> [Records from a data collection]:
════════════════════
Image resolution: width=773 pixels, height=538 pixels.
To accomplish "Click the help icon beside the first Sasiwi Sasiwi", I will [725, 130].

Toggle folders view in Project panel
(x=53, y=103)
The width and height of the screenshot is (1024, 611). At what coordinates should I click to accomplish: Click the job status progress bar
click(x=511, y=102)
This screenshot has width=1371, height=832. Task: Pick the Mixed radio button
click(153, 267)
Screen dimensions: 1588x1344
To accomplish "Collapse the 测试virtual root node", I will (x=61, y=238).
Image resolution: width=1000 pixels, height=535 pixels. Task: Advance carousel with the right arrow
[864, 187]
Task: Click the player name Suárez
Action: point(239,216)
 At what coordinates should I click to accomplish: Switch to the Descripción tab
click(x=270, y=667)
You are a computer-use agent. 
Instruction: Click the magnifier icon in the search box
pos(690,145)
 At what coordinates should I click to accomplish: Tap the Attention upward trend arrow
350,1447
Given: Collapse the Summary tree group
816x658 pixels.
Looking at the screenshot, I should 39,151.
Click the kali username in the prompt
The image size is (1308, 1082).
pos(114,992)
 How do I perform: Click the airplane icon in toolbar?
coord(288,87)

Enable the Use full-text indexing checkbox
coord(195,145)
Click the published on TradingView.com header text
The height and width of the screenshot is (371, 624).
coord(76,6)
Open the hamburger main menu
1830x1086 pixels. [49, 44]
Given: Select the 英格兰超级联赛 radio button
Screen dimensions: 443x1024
════════════════════
> [Task goal]:
What is wanted is the line containing "816x658 pixels." and every line after it through the last line of the entries, printed exactly.

> [Response to this task]:
816x658 pixels.
Looking at the screenshot, I should 39,151.
Click the kali username in the prompt
The image size is (1308, 1082).
pos(114,992)
 How do I perform: Click the airplane icon in toolbar?
coord(288,87)

Enable the Use full-text indexing checkbox
coord(195,145)
Click the published on TradingView.com header text
The height and width of the screenshot is (371, 624).
coord(76,6)
Open the hamburger main menu
1830x1086 pixels. [49, 44]
Given: Select the 英格兰超级联赛 radio button
Screen dimensions: 443x1024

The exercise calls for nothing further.